-- BEGIN Entries --

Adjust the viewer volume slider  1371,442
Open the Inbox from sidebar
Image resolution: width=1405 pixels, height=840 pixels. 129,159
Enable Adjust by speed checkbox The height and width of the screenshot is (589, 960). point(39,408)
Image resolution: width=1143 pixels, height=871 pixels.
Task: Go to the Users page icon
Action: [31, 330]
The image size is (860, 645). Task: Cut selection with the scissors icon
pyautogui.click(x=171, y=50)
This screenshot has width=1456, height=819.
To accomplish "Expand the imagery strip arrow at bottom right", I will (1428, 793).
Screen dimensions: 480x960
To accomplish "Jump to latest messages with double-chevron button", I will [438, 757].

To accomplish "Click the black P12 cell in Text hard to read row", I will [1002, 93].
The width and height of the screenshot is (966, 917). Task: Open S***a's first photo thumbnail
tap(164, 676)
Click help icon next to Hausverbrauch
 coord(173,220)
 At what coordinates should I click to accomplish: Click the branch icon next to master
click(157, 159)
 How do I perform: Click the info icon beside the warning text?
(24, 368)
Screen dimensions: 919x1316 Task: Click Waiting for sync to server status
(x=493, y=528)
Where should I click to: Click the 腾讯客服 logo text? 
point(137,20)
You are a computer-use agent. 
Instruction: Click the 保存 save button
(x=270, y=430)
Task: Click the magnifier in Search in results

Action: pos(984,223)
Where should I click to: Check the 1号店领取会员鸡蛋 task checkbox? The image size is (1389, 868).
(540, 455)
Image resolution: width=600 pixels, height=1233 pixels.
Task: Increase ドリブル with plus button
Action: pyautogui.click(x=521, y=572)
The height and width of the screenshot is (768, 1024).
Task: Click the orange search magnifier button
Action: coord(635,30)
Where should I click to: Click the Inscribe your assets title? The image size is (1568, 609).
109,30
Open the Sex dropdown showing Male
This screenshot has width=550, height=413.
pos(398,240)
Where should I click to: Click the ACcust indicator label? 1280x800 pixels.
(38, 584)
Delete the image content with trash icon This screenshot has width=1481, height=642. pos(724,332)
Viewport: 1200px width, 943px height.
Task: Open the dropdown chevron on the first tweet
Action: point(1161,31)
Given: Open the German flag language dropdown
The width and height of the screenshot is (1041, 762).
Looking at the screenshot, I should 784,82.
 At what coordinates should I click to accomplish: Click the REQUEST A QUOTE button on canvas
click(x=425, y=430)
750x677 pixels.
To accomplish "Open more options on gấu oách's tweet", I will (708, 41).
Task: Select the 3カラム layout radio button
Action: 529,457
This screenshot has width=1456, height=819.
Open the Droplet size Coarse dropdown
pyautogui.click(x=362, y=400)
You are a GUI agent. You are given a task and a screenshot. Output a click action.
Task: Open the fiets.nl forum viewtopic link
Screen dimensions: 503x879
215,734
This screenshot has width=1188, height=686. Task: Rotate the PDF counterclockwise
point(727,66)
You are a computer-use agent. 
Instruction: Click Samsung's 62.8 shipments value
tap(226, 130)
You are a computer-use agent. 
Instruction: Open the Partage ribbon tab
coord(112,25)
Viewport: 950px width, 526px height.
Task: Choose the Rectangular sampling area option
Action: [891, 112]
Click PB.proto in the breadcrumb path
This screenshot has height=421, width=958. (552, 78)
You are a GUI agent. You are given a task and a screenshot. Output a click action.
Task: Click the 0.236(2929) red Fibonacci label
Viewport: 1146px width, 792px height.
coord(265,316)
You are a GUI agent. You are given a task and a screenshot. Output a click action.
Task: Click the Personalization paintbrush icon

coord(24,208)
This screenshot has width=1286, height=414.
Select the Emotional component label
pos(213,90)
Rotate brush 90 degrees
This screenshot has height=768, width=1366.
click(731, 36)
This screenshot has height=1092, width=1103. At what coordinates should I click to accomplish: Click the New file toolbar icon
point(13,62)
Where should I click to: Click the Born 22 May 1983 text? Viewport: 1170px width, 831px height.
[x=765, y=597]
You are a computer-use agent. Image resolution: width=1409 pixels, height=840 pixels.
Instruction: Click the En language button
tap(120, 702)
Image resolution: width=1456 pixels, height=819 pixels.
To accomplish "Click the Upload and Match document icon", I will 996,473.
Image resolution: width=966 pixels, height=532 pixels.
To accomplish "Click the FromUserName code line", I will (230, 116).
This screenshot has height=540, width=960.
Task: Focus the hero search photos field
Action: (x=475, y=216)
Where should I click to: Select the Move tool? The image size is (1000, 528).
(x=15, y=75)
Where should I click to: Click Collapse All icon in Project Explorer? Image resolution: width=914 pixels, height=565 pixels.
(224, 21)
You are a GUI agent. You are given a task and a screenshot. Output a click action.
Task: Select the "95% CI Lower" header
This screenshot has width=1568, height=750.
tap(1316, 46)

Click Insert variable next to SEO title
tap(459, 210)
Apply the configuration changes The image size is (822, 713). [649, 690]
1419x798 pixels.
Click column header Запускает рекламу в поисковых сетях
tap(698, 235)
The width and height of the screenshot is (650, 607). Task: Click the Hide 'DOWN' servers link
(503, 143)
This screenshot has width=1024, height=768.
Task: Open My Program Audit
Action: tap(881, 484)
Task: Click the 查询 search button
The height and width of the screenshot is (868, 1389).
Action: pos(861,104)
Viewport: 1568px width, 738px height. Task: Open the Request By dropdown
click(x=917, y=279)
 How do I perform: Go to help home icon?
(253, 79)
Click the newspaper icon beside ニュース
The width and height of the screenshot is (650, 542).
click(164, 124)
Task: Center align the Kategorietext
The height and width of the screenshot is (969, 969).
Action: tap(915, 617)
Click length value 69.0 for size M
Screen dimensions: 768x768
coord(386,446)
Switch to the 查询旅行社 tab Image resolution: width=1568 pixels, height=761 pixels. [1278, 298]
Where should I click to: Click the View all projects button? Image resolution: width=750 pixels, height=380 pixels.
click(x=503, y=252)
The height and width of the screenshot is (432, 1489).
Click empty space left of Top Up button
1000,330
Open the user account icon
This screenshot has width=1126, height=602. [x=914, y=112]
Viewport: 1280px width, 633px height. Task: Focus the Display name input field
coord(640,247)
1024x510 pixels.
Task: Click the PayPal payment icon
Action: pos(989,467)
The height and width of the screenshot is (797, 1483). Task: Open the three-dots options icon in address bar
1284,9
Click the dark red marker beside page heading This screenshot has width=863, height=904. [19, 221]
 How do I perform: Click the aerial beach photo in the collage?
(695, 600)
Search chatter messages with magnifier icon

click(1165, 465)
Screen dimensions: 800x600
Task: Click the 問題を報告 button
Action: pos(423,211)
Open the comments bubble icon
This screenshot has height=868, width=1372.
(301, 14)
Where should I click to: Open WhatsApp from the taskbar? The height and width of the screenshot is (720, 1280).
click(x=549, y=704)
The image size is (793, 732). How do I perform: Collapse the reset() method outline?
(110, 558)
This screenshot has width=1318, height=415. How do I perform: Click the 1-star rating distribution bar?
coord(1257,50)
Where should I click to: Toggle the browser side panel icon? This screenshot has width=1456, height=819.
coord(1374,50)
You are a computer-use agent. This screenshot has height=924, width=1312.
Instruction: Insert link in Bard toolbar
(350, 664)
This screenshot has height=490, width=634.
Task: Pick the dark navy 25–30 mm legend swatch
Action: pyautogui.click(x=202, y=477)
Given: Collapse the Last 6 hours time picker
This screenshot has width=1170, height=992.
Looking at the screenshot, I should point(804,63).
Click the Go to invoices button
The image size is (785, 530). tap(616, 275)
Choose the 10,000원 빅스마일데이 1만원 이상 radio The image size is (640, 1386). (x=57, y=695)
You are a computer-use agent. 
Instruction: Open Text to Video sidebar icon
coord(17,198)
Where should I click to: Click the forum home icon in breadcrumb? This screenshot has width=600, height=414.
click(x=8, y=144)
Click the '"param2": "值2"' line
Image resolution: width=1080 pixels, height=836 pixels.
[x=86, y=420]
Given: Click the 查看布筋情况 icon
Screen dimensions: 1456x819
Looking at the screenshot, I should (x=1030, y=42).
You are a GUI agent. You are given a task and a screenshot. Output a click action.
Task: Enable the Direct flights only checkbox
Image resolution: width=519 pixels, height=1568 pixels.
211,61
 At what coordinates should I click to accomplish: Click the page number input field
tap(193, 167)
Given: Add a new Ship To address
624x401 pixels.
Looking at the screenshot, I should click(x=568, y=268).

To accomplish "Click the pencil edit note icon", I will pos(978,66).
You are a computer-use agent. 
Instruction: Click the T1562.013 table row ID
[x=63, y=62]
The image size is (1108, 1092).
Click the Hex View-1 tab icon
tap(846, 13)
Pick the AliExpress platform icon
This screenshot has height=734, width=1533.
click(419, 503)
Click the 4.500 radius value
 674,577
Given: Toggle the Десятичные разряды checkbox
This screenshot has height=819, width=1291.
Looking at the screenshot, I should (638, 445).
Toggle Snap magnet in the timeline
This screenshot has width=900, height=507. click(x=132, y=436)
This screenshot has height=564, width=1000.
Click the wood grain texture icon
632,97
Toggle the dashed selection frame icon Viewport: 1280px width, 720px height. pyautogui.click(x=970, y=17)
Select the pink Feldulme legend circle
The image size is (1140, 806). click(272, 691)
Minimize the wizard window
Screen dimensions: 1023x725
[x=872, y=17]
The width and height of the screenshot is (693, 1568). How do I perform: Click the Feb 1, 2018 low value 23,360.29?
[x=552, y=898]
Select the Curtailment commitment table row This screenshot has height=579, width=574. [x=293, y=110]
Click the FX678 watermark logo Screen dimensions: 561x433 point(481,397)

-- END Entries --

◆ Work instructions: Return, unchanged, the part of the records that opens with the line containing "Given: Open the German flag language dropdown" and closes with the line containing "coord(265,316)", including both of those lines.

◆ Full response:
Given: Open the German flag language dropdown
The width and height of the screenshot is (1041, 762).
Looking at the screenshot, I should 784,82.
 At what coordinates should I click to accomplish: Click the REQUEST A QUOTE button on canvas
click(x=425, y=430)
750x677 pixels.
To accomplish "Open more options on gấu oách's tweet", I will (708, 41).
Task: Select the 3カラム layout radio button
Action: 529,457
This screenshot has width=1456, height=819.
Open the Droplet size Coarse dropdown
pyautogui.click(x=362, y=400)
You are a GUI agent. You are given a task and a screenshot. Output a click action.
Task: Open the fiets.nl forum viewtopic link
Screen dimensions: 503x879
215,734
This screenshot has width=1188, height=686. Task: Rotate the PDF counterclockwise
point(727,66)
You are a computer-use agent. 
Instruction: Click Samsung's 62.8 shipments value
tap(226, 130)
You are a computer-use agent. 
Instruction: Open the Partage ribbon tab
coord(112,25)
Viewport: 950px width, 526px height.
Task: Choose the Rectangular sampling area option
Action: [891, 112]
Click PB.proto in the breadcrumb path
This screenshot has height=421, width=958. (552, 78)
You are a GUI agent. You are given a task and a screenshot. Output a click action.
Task: Click the 0.236(2929) red Fibonacci label
Viewport: 1146px width, 792px height.
coord(265,316)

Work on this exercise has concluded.